STATED GOAL 1
According to the tax appeal excerpt, under which head did the assessee report the rental income in its return of income?
STATED GOAL 2
Pick up the tax appeal excerpt after its final sentence and continue it.

DOCUMENT SECTION
==============================
3.   The first issue in this appeal relates to the assessment of rental income
of Rs. 9,00,000/- earned by assessee from letting out a residential property
owned by it. In the return of income, assessee treated the rental income as an
income assessable under the head "Profits from Business" whereas the
Assessing Officer held that such rental income was assessable under the head
"Income from House Property". The CIT(A) has also upheld the stand of the
Assessing Officer primarily for the reason that in the past assessment years,
such income has been held to be assessable under the head income from
house property.
==============================
GIVEN ENTRIES
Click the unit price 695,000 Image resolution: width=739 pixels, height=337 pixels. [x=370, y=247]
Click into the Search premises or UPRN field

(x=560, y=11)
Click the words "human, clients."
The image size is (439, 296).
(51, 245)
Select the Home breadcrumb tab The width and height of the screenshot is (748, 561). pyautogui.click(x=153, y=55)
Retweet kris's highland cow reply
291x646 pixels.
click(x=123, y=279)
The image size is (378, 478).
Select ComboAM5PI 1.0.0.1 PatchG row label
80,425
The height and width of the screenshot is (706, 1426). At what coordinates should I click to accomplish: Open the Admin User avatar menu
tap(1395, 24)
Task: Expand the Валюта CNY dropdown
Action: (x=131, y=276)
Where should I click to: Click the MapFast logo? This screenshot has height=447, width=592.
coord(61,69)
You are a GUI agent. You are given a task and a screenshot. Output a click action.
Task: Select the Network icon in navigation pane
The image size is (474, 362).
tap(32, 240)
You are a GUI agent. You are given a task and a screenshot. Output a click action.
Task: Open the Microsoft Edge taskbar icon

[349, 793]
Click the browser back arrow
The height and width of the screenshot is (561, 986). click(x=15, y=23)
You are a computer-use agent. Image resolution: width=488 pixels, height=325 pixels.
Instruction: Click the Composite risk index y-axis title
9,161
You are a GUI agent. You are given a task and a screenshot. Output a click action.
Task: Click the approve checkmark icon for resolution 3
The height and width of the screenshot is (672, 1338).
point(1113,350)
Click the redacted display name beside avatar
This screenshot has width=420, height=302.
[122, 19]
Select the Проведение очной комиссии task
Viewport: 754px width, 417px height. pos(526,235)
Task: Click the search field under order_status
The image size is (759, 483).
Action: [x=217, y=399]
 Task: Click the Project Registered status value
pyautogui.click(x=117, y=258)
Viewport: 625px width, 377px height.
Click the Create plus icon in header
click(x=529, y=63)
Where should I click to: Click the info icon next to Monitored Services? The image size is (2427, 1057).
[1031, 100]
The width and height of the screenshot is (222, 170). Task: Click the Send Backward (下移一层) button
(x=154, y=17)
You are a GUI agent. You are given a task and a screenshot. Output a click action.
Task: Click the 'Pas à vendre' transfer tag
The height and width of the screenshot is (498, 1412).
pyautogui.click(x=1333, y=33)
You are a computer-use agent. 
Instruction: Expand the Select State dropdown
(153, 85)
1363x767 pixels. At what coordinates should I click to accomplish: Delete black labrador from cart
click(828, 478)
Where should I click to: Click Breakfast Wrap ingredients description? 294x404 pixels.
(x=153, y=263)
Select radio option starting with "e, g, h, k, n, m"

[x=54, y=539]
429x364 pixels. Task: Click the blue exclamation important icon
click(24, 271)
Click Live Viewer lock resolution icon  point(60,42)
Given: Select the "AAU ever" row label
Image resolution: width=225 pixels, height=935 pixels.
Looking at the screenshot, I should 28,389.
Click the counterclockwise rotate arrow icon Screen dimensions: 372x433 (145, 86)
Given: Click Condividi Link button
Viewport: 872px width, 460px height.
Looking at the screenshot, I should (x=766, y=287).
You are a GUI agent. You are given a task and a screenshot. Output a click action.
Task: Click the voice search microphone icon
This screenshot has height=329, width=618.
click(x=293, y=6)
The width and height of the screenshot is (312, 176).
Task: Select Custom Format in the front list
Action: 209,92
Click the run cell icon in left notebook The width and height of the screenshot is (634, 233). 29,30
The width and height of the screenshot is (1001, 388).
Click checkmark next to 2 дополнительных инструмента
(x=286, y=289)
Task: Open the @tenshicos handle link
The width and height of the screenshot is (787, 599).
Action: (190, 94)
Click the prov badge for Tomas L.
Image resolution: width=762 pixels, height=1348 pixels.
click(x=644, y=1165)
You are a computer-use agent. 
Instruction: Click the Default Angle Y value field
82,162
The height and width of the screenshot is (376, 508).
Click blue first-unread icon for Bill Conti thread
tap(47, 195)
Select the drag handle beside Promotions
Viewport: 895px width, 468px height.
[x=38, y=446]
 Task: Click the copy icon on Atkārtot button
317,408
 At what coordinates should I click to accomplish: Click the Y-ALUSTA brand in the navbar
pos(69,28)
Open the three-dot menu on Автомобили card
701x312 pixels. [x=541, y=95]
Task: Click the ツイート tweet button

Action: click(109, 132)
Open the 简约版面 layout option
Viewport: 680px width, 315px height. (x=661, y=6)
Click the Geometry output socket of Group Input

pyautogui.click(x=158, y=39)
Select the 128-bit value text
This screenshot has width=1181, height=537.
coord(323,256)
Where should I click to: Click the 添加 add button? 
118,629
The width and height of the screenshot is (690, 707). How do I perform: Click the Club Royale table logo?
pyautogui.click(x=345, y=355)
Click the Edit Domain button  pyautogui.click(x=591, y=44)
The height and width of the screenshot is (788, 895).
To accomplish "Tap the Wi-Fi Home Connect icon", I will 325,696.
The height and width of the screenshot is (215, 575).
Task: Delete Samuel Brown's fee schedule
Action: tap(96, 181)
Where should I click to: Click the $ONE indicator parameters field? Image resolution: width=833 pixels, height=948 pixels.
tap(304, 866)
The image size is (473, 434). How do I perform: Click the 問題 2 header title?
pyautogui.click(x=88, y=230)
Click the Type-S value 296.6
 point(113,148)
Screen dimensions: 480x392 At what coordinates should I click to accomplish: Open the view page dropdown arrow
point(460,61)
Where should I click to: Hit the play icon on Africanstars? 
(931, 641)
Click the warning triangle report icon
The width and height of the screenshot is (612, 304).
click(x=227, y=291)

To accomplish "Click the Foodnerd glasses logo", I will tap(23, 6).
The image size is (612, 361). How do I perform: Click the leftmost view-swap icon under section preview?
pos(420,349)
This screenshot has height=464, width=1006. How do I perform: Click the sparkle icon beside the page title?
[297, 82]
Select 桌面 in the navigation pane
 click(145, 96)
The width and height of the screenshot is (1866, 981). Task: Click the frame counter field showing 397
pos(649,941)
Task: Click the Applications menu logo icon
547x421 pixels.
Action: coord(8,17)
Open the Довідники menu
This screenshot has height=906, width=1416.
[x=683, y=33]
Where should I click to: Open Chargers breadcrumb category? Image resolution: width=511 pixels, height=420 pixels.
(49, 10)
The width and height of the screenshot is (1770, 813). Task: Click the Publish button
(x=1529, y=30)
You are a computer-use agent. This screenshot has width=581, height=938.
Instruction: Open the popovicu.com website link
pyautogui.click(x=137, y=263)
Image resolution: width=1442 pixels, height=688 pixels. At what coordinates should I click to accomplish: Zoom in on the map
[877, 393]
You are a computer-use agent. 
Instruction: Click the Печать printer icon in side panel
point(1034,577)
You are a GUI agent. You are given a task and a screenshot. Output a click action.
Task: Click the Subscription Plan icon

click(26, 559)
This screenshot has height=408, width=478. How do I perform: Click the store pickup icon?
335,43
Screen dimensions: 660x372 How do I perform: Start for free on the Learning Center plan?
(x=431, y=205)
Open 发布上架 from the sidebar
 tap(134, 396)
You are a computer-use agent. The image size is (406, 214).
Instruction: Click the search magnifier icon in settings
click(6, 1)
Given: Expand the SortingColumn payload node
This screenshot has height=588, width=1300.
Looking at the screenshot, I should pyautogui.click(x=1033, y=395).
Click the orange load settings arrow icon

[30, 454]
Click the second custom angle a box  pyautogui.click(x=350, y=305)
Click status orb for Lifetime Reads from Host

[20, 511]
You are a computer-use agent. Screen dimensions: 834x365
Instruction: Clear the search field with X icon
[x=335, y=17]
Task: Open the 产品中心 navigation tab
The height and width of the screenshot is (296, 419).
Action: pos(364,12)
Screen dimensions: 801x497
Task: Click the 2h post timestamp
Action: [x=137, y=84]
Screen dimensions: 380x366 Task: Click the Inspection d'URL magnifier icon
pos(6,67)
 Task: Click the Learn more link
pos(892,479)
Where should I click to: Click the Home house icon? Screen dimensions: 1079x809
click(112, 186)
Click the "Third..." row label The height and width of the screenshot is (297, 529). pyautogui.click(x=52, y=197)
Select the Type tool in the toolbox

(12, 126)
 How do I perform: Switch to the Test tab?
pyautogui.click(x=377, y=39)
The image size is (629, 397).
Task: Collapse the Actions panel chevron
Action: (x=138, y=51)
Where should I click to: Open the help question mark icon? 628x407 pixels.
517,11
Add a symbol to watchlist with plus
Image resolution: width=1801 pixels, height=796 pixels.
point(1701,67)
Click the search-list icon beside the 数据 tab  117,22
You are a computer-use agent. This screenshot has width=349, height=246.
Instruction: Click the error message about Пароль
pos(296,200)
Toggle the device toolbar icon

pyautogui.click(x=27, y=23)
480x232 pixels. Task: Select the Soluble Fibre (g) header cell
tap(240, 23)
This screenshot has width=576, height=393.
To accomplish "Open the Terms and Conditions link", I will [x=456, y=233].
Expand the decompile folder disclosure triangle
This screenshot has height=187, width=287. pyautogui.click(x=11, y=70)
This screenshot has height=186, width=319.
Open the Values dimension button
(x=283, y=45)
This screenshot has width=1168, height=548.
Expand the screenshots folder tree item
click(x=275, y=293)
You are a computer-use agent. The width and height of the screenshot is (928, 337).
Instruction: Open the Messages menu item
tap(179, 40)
==============================
EXERCISE OUTPUT 1
Under the head "Profits from Business."

EXERCISE OUTPUT 2
4.   Before us, the Ld. Representative for the assessee does not dispute that
the aforesaid aspect of the controversy has been a subject matter of
consideration by the Tribunal in the assessee's own case for the earlier
assessment years of 2002-03 to 2006-07, wherein, the stand of the Assessing
Officer was upheld. The Tribunal vide a combined order for assessment years
1999-2000, 2001-02 2002-03 and 2006-07 in ITA Nos. 794 & 795/M/2008,
7210/M/2007 and 3552/M/2009, dated 29.04.2011, held that the rental
income derived by the assessee from letting-out of a residential flat was an
income assessable under the head income from house property.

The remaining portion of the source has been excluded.